Rows of pointing data:
++++++++

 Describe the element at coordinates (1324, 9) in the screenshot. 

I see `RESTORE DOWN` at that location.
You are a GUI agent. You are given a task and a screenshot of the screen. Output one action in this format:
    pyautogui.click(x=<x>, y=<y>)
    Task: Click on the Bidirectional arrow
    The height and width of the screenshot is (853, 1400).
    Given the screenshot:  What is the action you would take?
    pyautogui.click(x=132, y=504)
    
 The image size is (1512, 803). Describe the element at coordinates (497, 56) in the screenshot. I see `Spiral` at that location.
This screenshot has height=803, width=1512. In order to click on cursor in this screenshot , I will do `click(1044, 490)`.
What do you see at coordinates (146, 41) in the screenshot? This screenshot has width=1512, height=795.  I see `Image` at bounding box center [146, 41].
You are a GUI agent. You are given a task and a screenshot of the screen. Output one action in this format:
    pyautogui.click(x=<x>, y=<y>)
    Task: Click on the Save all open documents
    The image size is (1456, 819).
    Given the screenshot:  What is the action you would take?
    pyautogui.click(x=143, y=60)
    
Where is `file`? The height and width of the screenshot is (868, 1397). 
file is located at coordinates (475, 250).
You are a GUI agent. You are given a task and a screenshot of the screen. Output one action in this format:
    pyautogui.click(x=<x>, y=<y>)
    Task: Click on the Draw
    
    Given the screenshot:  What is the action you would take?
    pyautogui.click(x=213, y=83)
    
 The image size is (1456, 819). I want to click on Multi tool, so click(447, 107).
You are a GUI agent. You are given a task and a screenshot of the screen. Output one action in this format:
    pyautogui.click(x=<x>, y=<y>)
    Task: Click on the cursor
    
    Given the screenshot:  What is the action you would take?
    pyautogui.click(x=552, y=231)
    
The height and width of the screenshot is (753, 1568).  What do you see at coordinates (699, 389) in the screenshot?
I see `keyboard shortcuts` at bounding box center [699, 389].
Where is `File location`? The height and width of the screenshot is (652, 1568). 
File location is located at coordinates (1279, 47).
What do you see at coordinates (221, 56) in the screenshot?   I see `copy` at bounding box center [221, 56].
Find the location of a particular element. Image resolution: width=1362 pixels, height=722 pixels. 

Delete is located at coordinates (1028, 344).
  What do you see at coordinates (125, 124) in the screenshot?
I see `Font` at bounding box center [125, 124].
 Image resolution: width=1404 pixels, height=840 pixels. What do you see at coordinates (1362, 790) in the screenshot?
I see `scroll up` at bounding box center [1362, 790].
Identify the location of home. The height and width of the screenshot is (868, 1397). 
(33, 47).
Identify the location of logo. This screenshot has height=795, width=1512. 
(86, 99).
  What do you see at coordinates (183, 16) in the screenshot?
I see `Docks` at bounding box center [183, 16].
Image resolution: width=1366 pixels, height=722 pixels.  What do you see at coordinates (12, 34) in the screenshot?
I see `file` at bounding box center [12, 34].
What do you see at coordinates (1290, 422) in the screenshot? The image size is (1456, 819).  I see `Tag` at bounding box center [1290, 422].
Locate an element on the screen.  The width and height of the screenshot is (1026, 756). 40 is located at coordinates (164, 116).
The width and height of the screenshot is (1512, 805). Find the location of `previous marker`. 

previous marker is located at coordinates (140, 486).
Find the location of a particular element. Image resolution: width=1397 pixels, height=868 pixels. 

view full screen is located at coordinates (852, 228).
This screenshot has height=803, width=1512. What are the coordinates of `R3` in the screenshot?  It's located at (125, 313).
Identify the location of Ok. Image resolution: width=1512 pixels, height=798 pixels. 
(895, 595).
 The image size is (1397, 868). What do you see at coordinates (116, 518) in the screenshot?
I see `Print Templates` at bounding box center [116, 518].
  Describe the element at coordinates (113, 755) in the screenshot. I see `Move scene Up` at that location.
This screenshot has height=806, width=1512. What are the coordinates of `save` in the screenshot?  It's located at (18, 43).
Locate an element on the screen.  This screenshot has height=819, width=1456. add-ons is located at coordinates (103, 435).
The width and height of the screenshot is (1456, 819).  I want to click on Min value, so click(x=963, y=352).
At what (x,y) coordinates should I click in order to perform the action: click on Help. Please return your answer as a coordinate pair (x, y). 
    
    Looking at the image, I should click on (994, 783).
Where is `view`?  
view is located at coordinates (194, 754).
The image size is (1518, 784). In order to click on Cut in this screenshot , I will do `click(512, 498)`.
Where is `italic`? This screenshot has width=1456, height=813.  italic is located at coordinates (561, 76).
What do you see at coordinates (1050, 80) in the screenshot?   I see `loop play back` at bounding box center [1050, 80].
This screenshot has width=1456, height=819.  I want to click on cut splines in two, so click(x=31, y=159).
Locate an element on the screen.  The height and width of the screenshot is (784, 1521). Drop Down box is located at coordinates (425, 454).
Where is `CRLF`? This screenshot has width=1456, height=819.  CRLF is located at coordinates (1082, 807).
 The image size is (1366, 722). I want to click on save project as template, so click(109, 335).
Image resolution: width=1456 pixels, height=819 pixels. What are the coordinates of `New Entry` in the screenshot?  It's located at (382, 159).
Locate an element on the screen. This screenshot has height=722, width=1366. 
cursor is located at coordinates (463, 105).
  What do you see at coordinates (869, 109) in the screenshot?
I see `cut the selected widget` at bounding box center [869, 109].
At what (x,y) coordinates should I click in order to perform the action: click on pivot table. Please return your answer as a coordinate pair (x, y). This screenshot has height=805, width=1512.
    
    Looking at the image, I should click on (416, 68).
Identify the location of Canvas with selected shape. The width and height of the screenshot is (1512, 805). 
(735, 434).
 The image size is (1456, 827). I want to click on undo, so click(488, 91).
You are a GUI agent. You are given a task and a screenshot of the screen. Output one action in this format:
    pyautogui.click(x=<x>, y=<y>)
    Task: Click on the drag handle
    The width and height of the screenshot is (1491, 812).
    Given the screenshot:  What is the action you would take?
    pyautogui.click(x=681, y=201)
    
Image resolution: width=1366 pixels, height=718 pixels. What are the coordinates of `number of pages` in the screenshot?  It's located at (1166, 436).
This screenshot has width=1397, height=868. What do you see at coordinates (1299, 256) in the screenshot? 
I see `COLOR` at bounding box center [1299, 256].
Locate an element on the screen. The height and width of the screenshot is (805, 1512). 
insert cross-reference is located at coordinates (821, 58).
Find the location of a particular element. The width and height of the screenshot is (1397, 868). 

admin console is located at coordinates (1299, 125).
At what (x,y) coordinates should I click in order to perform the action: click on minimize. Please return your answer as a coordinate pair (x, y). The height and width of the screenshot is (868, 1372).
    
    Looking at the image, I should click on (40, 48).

++++++++

**Exercise brief:** Rewrite the listing with every "GUI agent" changed to "screen assistant", leaving all other text as it is.

**Result of this exercise:**
 Describe the element at coordinates (1324, 9) in the screenshot. 

I see `RESTORE DOWN` at that location.
You are a screen assistant. You are given a task and a screenshot of the screen. Output one action in this format:
    pyautogui.click(x=<x>, y=<y>)
    Task: Click on the Bidirectional arrow
    The height and width of the screenshot is (853, 1400).
    Given the screenshot:  What is the action you would take?
    pyautogui.click(x=132, y=504)
    
 The image size is (1512, 803). Describe the element at coordinates (497, 56) in the screenshot. I see `Spiral` at that location.
This screenshot has height=803, width=1512. In order to click on cursor in this screenshot , I will do `click(1044, 490)`.
What do you see at coordinates (146, 41) in the screenshot? This screenshot has width=1512, height=795.  I see `Image` at bounding box center [146, 41].
You are a screen assistant. You are given a task and a screenshot of the screen. Output one action in this format:
    pyautogui.click(x=<x>, y=<y>)
    Task: Click on the Save all open documents
    The image size is (1456, 819).
    Given the screenshot:  What is the action you would take?
    pyautogui.click(x=143, y=60)
    
Where is `file`? The height and width of the screenshot is (868, 1397). 
file is located at coordinates (475, 250).
You are a screen assistant. You are given a task and a screenshot of the screen. Output one action in this format:
    pyautogui.click(x=<x>, y=<y>)
    Task: Click on the Draw
    
    Given the screenshot:  What is the action you would take?
    pyautogui.click(x=213, y=83)
    
 The image size is (1456, 819). I want to click on Multi tool, so click(447, 107).
You are a screen assistant. You are given a task and a screenshot of the screen. Output one action in this format:
    pyautogui.click(x=<x>, y=<y>)
    Task: Click on the cursor
    
    Given the screenshot:  What is the action you would take?
    pyautogui.click(x=552, y=231)
    
The height and width of the screenshot is (753, 1568).  What do you see at coordinates (699, 389) in the screenshot?
I see `keyboard shortcuts` at bounding box center [699, 389].
Where is `File location`? The height and width of the screenshot is (652, 1568). 
File location is located at coordinates (1279, 47).
What do you see at coordinates (221, 56) in the screenshot?   I see `copy` at bounding box center [221, 56].
Find the location of a particular element. Image resolution: width=1362 pixels, height=722 pixels. 

Delete is located at coordinates (1028, 344).
  What do you see at coordinates (125, 124) in the screenshot?
I see `Font` at bounding box center [125, 124].
 Image resolution: width=1404 pixels, height=840 pixels. What do you see at coordinates (1362, 790) in the screenshot?
I see `scroll up` at bounding box center [1362, 790].
Identify the location of home. The height and width of the screenshot is (868, 1397). 
(33, 47).
Identify the location of logo. This screenshot has height=795, width=1512. 
(86, 99).
  What do you see at coordinates (183, 16) in the screenshot?
I see `Docks` at bounding box center [183, 16].
Image resolution: width=1366 pixels, height=722 pixels.  What do you see at coordinates (12, 34) in the screenshot?
I see `file` at bounding box center [12, 34].
What do you see at coordinates (1290, 422) in the screenshot? The image size is (1456, 819).  I see `Tag` at bounding box center [1290, 422].
Locate an element on the screen.  The width and height of the screenshot is (1026, 756). 40 is located at coordinates (164, 116).
The width and height of the screenshot is (1512, 805). Find the location of `previous marker`. 

previous marker is located at coordinates (140, 486).
Find the location of a particular element. Image resolution: width=1397 pixels, height=868 pixels. 

view full screen is located at coordinates (852, 228).
This screenshot has height=803, width=1512. What are the coordinates of `R3` in the screenshot?  It's located at (125, 313).
Identify the location of Ok. Image resolution: width=1512 pixels, height=798 pixels. 
(895, 595).
 The image size is (1397, 868). What do you see at coordinates (116, 518) in the screenshot?
I see `Print Templates` at bounding box center [116, 518].
  Describe the element at coordinates (113, 755) in the screenshot. I see `Move scene Up` at that location.
This screenshot has height=806, width=1512. What are the coordinates of `save` in the screenshot?  It's located at (18, 43).
Locate an element on the screen.  This screenshot has height=819, width=1456. add-ons is located at coordinates (103, 435).
The width and height of the screenshot is (1456, 819).  I want to click on Min value, so click(x=963, y=352).
At what (x,y) coordinates should I click in order to perform the action: click on Help. Please return your answer as a coordinate pair (x, y). 
    
    Looking at the image, I should click on (994, 783).
Where is `view`?  
view is located at coordinates (194, 754).
The image size is (1518, 784). In order to click on Cut in this screenshot , I will do `click(512, 498)`.
Where is `italic`? This screenshot has width=1456, height=813.  italic is located at coordinates (561, 76).
What do you see at coordinates (1050, 80) in the screenshot?   I see `loop play back` at bounding box center [1050, 80].
This screenshot has width=1456, height=819.  I want to click on cut splines in two, so click(x=31, y=159).
Locate an element on the screen.  The height and width of the screenshot is (784, 1521). Drop Down box is located at coordinates (425, 454).
Where is `CRLF`? This screenshot has width=1456, height=819.  CRLF is located at coordinates (1082, 807).
 The image size is (1366, 722). I want to click on save project as template, so click(109, 335).
Image resolution: width=1456 pixels, height=819 pixels. What are the coordinates of `New Entry` in the screenshot?  It's located at (382, 159).
Locate an element on the screen. This screenshot has height=722, width=1366. 
cursor is located at coordinates (463, 105).
  What do you see at coordinates (869, 109) in the screenshot?
I see `cut the selected widget` at bounding box center [869, 109].
At what (x,y) coordinates should I click in order to perform the action: click on pivot table. Please return your answer as a coordinate pair (x, y). This screenshot has height=805, width=1512.
    
    Looking at the image, I should click on (416, 68).
Identify the location of Canvas with selected shape. The width and height of the screenshot is (1512, 805). 
(735, 434).
 The image size is (1456, 827). I want to click on undo, so click(488, 91).
You are a screen assistant. You are given a task and a screenshot of the screen. Output one action in this format:
    pyautogui.click(x=<x>, y=<y>)
    Task: Click on the drag handle
    The width and height of the screenshot is (1491, 812).
    Given the screenshot:  What is the action you would take?
    pyautogui.click(x=681, y=201)
    
Image resolution: width=1366 pixels, height=718 pixels. What are the coordinates of `number of pages` in the screenshot?  It's located at (1166, 436).
This screenshot has width=1397, height=868. What do you see at coordinates (1299, 256) in the screenshot? 
I see `COLOR` at bounding box center [1299, 256].
Locate an element on the screen. The height and width of the screenshot is (805, 1512). 
insert cross-reference is located at coordinates (821, 58).
Find the location of a particular element. The width and height of the screenshot is (1397, 868). 

admin console is located at coordinates (1299, 125).
At what (x,y) coordinates should I click in order to perform the action: click on minimize. Please return your answer as a coordinate pair (x, y). The height and width of the screenshot is (868, 1372).
    
    Looking at the image, I should click on (40, 48).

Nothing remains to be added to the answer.